Liver and Bile

J Hepatol. 2024;80(5):684–93

Gawrieh S, Dasarathy S, Tu W, Kamath PS, Chalasani NP, McClain CJ, Bataller R, Szabo G, Tang Q, Radaeva S, Barton B, Nagy LE, Shah VH, Sanyal AJ, Mitchell MC; AlcHepNet Investigators

Randomized trial of anakinra plus zinc vs. prednisone for severe alcohol-associated hepatitis


Background and aims: Severe alcohol-associated hepatitis (SAH) is associated with high 90-day mortality. Glucocorticoid therapy for 28 days improves 30- but not 90-day survival. The authors assessed the efficacy and safety of a combination of anakinra, an interleukin-1 antagonist, plus zinc (A+Z) compared to prednisone using the Day-7 Lille score as a stopping rule in patients with SAH.
Methods: In this phase 2b double-blind randomized trial in adults with SAH and Model for End-stage Liver Disease (MELD) scores of 20–35, participants were randomized to receive either daily anakinra 100 mg subcutaneously for 14 days plus daily zinc sulfate 220 mg orally for 90 days, or daily prednisone 40 mg orally for 30 days. Prednisone or prednisone placebo was stopped if Day-7 Lille score was > 0.45. All study drugs were stopped for uncontrolled infection or ≥ 5-point increase in MELD score.
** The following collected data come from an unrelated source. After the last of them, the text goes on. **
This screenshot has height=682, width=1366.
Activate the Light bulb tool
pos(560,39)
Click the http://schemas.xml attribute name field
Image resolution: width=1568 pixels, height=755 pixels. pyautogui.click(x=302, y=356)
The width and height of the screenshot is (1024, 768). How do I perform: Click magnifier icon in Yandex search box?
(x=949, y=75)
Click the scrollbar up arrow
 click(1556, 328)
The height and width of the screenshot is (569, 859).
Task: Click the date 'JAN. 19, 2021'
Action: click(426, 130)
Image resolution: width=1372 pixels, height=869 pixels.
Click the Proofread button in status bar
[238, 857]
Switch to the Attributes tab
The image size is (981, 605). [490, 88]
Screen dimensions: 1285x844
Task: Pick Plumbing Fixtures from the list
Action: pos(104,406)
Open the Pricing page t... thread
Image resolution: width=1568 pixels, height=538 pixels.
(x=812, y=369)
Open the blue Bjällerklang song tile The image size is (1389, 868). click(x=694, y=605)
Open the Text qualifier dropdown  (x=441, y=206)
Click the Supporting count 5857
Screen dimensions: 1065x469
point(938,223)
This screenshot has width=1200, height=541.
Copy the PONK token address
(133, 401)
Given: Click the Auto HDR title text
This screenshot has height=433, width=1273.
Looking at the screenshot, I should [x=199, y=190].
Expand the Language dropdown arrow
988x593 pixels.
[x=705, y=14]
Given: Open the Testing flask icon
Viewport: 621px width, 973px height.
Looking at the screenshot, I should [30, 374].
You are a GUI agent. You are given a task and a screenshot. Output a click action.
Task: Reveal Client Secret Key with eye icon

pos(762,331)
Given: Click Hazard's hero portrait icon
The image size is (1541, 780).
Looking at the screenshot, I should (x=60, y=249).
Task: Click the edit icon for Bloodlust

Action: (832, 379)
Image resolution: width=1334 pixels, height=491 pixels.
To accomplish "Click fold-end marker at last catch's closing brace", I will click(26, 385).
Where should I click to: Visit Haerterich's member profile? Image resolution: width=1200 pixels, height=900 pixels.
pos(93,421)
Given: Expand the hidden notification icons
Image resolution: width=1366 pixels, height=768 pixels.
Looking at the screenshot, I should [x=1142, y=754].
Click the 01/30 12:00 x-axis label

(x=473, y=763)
The primary endpoint was overall survival at 90 days.
Results: 73 participants were randomized to prednisone and 74 to A+Z. The trial was stopped early after a prespecified interim analysis showed prednisone was associated with higher 90-day overall survival (90% vs. 70%; hazard ratio [HR] for death = 0.34, 95% confidence interval [CI]: 0.14–0.83, p = 0.018) and transplant-free survival (88% vs. 64%; HR for transplant or death = 0.30, 95% CI: 0.13–0.69, p = 0.004) than A+Z. Acute kidney injury was more frequent with A+Z (45%) than with prednisone (22%) (p = 0.001), but rates of infection were similar (31% in A+Z vs. 27% in prednisone, p = 0.389).

Conclusions: Participants with severe alcohol-associated hepatitis treated with prednisone using the Day-7 Lille score as a stopping rule had significantly higher overall and transplant-free 90-day survival and lower incidence of acute kidney injury than those treated with anakinra plus zinc.